Hackaday reader [nats.fr] wrote in with some code from a project that resizes a video stream on the fly using an FPGA. Doing this right means undoing whatever gamma correction has been applied to the original stream, resizing, and then re-applying the gamma. Making life simpler, [nats.fr] settled on a gamma of two, which means taking a bunch of square roots, which isn’t fast on an FPGA.

[nats]’s algorithm is pretty neat: it uses a first-stage lookup to figure out in which broad range the value lies, and then one step of Hero’s algorithm to refine from there. (We think this is equivalent to saying he does a piecewise linear interpolation, but we’re not 100% sure.) Anyway, it works decently.

Of course, when you start looking into the abyss that is special function calculation, you risk falling in.
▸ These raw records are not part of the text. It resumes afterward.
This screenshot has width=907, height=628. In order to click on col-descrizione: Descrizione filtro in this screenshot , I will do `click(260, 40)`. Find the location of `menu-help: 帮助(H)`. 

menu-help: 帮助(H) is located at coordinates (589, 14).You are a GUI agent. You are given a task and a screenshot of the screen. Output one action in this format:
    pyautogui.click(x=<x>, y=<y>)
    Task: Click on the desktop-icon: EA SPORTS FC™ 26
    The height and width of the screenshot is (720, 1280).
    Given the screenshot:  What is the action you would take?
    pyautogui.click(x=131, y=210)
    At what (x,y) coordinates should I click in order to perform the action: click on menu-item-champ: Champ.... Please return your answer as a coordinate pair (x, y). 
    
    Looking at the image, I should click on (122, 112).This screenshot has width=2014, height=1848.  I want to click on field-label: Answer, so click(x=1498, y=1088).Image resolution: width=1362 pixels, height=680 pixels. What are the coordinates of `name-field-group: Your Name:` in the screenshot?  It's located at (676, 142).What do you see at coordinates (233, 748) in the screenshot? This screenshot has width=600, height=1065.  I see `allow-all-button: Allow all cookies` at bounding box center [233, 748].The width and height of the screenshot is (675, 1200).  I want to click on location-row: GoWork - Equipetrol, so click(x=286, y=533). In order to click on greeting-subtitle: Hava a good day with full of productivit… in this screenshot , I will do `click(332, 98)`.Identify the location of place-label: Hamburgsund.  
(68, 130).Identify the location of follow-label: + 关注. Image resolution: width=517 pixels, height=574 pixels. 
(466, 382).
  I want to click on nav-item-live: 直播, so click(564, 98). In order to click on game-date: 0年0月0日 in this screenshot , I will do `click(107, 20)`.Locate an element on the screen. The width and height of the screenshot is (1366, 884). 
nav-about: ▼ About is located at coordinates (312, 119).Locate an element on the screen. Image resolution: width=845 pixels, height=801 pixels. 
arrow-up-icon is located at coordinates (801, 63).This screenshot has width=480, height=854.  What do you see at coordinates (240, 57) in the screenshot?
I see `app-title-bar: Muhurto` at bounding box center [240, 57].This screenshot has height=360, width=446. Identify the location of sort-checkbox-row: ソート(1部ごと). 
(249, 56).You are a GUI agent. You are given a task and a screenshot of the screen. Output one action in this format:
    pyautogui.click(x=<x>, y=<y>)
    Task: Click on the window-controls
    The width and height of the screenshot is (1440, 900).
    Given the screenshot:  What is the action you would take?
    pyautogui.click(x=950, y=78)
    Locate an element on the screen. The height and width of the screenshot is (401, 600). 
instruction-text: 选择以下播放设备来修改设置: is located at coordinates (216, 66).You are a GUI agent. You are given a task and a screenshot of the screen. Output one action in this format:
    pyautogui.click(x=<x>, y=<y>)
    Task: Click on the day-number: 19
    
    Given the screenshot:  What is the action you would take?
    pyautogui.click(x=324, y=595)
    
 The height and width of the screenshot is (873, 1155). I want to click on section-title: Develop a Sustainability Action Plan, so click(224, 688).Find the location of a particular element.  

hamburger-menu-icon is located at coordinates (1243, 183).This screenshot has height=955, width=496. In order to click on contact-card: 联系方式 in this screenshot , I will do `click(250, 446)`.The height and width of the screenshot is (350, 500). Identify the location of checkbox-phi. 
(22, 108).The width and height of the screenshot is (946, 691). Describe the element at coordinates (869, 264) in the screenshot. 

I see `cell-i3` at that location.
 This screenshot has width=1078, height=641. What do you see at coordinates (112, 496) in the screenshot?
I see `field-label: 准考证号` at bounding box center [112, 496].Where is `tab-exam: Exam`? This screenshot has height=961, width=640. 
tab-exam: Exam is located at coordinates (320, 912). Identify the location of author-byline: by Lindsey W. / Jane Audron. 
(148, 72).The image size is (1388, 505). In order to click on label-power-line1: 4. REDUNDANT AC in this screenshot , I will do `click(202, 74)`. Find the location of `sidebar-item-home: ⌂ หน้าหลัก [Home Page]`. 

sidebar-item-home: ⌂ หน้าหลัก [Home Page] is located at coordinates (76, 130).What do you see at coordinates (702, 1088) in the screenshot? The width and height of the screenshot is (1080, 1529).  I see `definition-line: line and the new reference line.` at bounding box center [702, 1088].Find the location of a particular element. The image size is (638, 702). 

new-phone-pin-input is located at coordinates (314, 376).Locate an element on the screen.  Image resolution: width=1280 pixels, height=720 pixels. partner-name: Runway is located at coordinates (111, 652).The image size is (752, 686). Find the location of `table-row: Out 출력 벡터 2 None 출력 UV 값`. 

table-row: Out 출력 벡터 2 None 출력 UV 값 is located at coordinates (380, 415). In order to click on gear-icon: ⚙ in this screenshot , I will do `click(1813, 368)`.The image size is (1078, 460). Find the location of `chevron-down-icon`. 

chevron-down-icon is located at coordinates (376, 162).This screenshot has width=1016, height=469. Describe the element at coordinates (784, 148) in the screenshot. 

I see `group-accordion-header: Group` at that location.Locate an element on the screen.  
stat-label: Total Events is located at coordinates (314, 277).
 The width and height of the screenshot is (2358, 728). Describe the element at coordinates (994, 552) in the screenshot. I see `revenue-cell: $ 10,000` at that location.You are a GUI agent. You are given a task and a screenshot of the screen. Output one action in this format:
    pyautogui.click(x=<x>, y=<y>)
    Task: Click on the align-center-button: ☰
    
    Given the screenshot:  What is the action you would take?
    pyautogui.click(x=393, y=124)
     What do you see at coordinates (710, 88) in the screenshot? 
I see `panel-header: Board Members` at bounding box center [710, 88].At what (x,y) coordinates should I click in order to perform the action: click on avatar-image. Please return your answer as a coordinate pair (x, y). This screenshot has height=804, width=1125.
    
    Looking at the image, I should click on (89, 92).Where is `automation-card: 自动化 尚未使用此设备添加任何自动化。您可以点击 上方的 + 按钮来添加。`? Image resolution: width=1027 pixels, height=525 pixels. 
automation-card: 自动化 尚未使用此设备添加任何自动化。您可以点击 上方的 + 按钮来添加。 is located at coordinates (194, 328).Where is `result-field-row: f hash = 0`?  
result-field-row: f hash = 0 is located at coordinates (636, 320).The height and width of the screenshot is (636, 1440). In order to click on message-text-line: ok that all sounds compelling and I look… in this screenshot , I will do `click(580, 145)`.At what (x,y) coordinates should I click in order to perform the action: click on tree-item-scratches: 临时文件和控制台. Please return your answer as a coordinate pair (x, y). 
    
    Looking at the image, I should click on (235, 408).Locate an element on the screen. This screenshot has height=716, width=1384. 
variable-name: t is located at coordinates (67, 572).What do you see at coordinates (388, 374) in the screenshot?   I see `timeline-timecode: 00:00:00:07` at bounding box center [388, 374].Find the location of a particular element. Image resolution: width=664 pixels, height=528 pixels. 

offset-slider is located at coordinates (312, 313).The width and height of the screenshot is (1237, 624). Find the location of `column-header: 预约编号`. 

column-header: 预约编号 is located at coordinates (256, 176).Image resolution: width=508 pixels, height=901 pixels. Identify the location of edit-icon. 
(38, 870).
Wikipedia lists more methods of calculating square roots than we have fingers. One of them, CORDIC, avoids even using multiplication by resorting to clever bitshifts and a lookup table. Our go-to in these type of situations, Chebyshev polynomial approximation, didn’t even make the cut. (Although we suspect it would be a contender in the `gamma=1.8`

or `gamma=2.2`

cases, especially if combined with range-reduction in a first stage like [nats.fr] does.)

So what’s the best/fastest approximation for `sqrt(x)`

for 16-bit integers on an FPGA? [nats.fr] is using a Spartan 6, so you can use a multiplier, but division is probably best avoided. What about arbitrary, possibly fractional, roots?